I remember what it was like to feel alone; to wonder whether I was "crazy," to see my life as hopelessly pointless. I recall brooding over thoughts that life was not worth living and even trying to kill myself. All that was long ago, and I'm still here because I was lucky to find a therapist who helped me gain a new perspective on life. In the years since I experienced all that, I've found and created for myself many reasons to live. I've been able to develop relationships with devoted, nurturing friends and family and have learned how to develop activities that not only give me pleasure but the opportunity to do worthwhile work. As a therapist, I try to pass on what I've learned to clients.
Over the course of many years of social work training and coping with the vicissitudes of my own life, I have concluded that suffering comes from being subjected to real life trials in combination with an inability to choose constructive ways of coping with those difficulties. My job as therapist gives me an opportunity to help clients make better choices so they can play whatever hand they've been dealt as effectively as possible.
Coping With Abuse
A great deal of my professional therapeutic work has centered on abuse of women by intimate partners. But I have learned that the most harmful abuse often comes from what we do to ourselves. Below, I describe my work with abused and battered women as one example of my therapy methods, but many of the same principles apply to other sources of mistreatment: by parents, employers, friends and -- most importantly - ourselves.

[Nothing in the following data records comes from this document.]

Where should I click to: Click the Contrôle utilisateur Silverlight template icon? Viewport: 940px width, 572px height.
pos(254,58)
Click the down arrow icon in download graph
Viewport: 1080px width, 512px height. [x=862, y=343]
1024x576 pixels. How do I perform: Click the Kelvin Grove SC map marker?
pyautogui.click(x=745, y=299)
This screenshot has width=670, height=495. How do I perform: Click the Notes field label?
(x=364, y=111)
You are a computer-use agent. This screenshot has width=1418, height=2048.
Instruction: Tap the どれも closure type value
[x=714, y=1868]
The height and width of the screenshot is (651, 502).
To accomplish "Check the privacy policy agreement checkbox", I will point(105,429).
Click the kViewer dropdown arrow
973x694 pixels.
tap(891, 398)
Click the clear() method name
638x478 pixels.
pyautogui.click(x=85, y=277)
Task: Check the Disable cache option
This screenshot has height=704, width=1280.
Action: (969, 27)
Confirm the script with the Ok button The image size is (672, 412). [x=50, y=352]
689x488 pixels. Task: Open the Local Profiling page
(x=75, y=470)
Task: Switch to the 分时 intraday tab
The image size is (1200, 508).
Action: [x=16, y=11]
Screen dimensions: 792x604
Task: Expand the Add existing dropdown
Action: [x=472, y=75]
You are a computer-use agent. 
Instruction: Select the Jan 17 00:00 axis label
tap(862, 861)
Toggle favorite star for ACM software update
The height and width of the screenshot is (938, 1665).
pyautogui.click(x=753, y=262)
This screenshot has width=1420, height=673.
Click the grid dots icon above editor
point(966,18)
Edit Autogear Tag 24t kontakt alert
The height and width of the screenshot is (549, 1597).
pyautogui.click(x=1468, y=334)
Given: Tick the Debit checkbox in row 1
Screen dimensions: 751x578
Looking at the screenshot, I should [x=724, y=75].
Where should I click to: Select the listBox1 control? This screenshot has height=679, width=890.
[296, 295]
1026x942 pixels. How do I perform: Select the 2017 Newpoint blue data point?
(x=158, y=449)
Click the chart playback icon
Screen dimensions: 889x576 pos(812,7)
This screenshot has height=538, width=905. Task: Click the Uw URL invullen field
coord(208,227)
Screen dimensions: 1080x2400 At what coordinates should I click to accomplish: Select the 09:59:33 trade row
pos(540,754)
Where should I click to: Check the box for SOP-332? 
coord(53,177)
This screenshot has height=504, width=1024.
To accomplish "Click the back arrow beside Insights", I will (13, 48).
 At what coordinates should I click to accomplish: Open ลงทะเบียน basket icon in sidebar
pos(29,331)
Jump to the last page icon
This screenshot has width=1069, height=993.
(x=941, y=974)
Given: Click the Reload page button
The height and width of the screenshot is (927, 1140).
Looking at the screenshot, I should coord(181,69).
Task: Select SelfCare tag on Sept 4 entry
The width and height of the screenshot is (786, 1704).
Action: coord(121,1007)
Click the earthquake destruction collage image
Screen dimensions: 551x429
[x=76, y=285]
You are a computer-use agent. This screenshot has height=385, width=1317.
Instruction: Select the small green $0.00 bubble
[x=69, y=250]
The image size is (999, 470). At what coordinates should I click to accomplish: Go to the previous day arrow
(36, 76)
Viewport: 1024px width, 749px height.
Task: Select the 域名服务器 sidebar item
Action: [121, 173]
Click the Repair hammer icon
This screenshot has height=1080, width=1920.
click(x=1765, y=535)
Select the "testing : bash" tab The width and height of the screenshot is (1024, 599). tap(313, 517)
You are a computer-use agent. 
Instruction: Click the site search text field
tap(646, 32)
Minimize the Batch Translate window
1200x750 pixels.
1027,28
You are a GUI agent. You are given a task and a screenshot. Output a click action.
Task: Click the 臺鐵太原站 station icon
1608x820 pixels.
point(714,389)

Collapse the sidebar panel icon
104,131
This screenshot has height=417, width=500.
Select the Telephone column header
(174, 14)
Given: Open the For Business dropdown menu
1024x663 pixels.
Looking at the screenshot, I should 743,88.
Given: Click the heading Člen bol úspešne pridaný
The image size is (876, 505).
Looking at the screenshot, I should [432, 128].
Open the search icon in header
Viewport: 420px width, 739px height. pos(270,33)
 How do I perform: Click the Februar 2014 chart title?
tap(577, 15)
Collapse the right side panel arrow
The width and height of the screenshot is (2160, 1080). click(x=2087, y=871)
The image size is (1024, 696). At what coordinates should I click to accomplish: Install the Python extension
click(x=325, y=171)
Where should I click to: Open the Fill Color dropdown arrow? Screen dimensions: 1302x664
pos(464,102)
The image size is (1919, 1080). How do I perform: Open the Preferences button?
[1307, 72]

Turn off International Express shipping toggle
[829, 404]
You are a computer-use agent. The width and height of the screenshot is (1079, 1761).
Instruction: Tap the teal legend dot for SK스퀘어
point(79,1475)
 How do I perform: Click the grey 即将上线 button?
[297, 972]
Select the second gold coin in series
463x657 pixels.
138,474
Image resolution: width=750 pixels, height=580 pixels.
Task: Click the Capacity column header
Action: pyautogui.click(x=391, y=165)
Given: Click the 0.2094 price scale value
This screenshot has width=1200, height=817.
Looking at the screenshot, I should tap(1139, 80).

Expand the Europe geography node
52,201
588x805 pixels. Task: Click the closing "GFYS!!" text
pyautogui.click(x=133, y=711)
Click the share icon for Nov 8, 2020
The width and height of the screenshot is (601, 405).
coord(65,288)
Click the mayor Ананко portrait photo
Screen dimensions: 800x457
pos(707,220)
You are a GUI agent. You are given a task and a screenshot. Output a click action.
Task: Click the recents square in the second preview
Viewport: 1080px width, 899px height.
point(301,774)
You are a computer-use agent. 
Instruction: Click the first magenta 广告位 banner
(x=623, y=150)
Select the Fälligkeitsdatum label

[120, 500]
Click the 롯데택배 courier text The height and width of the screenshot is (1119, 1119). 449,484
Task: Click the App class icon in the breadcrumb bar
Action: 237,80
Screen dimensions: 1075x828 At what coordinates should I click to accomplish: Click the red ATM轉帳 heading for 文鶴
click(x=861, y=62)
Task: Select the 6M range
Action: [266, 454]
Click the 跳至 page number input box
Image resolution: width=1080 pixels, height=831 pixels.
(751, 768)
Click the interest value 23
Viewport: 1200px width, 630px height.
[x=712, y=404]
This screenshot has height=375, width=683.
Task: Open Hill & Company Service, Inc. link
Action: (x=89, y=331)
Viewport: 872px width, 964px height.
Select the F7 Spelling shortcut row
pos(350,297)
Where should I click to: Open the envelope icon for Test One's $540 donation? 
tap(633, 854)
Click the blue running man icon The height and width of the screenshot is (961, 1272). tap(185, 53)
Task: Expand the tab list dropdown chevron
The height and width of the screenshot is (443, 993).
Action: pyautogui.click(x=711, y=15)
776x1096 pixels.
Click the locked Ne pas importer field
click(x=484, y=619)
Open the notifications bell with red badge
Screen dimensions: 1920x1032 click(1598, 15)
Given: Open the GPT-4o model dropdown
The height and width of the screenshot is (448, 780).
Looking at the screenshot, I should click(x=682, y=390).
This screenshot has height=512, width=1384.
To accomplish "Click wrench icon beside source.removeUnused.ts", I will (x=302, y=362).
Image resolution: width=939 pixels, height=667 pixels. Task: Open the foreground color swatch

If You Feel Trapped In Your Situation, What Can You Do?
If you are subjected to controlling, bullying, manipulative or violent behavior by a partner, boss or anyone trying to gain power over you, I can help you:
- develop a plan for your emotional and financial security and physical safety.
- clarify what is being done to you.
- recognize how abuse affects your feelings and prevents you from achieving the quality of life you want.
- weigh the physical, social, emotional and financial risks of staying in the relationship against those of leaving.
- decide on the next steps to take to achieve the goals you have chosen.
- find emotional and practical support for whatever path you take.
- evaluate whether your plan is working well.
- If the plan doesn't succeed, together we modify it, until it produces results.
Depending on your situation and your goals this process can be short or long term. I can help, whether you are a man or a woman, a parent or adult child and whether you are in a situation where the abuser is an intimate partner, a boss or someone in a different role. Click on www.abusedwomen.org to see my publications website, then click on HELP NOW to read excerpts from my books for abused women. Completing the exercises in my books can speed your therapy results.
My Expectations of Clients
As a client, you decide what steps you are willing to take to achieve your goals of feeling better, gaining more control of your life or improving relationships. You decide whether you want to change and monitor your thoughts. You choose to practice activities that enhance your self-confidence, energy and social interactions. After trying them out, you decide whether they are useful or not. If they don't achieve the desired results or if you don't want to do the activities I suggest, we revise them together, to discover which actions will help you stay on your chosen track.
Once you have practiced the skills you learn in counseling sessions, you can continue on your own to gain even more control of your thoughts and actions. You will be on your way to becoming your own counselor-coach. You will hold yourself accountable for staying with your new habits. You will know how to give yourself pep talks as, step-by-step, you continue to achieve more of your goals. I offer the option of sessions for occasional "tune-ups" in person or by telephone or e-mail.